Preparations for the
vide grenier
have been going on for days. From our little porch, we can see the red tape in Marinette's walnut orchard marking out places for the stalls to be set up on Sunday. The first village dance went until 4 am on Friday night. A set of keys was found as they were tidying up. It was thought they are ours. I am profoundly grateful there was not a knock at the door at that time to find out if they were indeed ours, keys clutched in the
Maire's
hand. I am not sure though why it is that they think the keys may have belonged to us...

The outside disco, held in a marquee on Saturday night, does not start until darkness falls at 10 pm.

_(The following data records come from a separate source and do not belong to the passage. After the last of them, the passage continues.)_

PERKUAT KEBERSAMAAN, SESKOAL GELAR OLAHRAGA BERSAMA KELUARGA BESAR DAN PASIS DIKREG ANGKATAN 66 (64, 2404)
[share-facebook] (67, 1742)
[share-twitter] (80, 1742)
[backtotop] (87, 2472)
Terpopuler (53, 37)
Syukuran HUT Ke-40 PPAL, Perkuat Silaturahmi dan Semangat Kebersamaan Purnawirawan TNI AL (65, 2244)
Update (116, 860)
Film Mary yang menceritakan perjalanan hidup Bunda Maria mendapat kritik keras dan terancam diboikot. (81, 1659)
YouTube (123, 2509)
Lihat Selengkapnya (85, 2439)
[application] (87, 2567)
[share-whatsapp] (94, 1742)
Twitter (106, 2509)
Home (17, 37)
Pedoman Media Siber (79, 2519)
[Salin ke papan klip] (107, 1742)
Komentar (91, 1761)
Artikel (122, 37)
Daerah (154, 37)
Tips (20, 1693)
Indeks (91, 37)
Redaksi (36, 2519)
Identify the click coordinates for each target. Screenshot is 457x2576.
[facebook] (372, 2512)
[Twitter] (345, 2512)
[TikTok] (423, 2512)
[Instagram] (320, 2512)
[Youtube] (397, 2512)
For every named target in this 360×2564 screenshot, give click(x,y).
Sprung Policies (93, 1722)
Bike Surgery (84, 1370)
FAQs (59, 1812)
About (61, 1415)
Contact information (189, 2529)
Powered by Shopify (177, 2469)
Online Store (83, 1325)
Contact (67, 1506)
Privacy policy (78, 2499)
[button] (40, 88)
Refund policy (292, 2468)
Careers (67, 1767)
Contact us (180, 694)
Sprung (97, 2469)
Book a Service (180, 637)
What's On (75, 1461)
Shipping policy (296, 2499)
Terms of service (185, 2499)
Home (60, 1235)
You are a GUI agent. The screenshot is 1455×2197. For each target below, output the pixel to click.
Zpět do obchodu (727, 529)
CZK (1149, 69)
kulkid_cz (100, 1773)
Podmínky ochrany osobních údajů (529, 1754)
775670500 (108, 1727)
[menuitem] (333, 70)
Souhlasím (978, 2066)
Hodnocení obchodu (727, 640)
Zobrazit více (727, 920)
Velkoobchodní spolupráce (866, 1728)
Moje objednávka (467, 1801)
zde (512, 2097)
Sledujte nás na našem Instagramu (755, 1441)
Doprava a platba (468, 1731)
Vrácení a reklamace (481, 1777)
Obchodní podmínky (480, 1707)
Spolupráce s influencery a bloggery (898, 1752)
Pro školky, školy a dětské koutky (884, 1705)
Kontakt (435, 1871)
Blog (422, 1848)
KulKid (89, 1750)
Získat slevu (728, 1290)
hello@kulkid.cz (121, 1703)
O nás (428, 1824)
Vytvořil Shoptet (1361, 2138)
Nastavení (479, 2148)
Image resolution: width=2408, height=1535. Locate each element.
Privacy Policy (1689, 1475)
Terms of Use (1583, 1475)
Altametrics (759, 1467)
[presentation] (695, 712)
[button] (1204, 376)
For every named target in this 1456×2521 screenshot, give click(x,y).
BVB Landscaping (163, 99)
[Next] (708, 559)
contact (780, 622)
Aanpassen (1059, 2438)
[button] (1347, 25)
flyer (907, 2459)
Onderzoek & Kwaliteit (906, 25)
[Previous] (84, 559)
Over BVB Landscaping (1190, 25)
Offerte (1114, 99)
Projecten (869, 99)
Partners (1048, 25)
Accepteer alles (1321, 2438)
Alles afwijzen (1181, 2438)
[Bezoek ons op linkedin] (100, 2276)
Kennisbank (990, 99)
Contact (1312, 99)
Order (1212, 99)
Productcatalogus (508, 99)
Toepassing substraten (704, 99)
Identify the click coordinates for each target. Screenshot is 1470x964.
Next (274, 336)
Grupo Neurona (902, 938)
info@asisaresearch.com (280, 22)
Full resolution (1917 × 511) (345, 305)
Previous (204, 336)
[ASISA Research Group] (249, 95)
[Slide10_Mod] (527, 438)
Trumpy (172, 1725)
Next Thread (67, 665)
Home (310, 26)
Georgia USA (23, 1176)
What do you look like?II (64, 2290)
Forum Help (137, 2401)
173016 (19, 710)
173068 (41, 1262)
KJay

Another huge day spent with the compacter, ends with
dîner
al fresco, accompanied by the discordant, surreal sound of the annual Cuzance disco beating loudly across the fields with an overtone of wafting pig aroma. Our gaze settles on the huge holes that
lapin
have started digging in the grass in front of our
petite maison
. Rabbits look altogether different bounding happily through the fields. Ah, life in the country.

We watch groups of young people drift in excited clusters past our
petite maison
.

We wonder where on earth they are the rest of the time and what they all do. Until tonight and the evening a group of
lycée
students came to sell us raffle tickets, we had always thought the population of Cuzance consisted of mainly much older inhabitants.

It's quite a mystery. Wherever the young members of our village may be the rest of the year, it is wonderful to see all ages and generations come together to celebrate life in their village.

There is nothing quite as exciting as opening your shutters to see your own village
vide grenier
unfolding right outside your
petite maison.
Cars are parked tightly, end to end, either side of our stone pillars and clear-out-the-attic stalls stretch out from the nearby curve in the road, leading down to the Hotel Arnal and beyond. As I eat my
petite déjeuner
, I watch Stuart from the window as he sets off on his second reconnoitre. He was up so early in anticipation that it was still dark and on his first foray, the stallholders were still setting up in the dim breaking light.

It is quite an experience to set off from our
très jollie
steps, basket as always slung over my arm – ever hopeful of filling it to the brim with treasure – and
voila
, we are immersed in our own Cuzance
vide grenier
. This year we were so determined not to miss it, that we have booked our return flights after the
grand
event. Our hopes are not disappointed at what we hope will be the first of many times at our own village annual market. My first – and what proves to be my best – purchase is a sweet, black
chapeau.
The woman tells me it was her grandmother's gardening hat. Who she was and where she gardened, I will never know. My elation knows no bounds when I wear it immediately and am told I look like Audrey Hepburn – my style icon. It makes an enormous change to feel stylish rather than in my usual dishevelled daily state.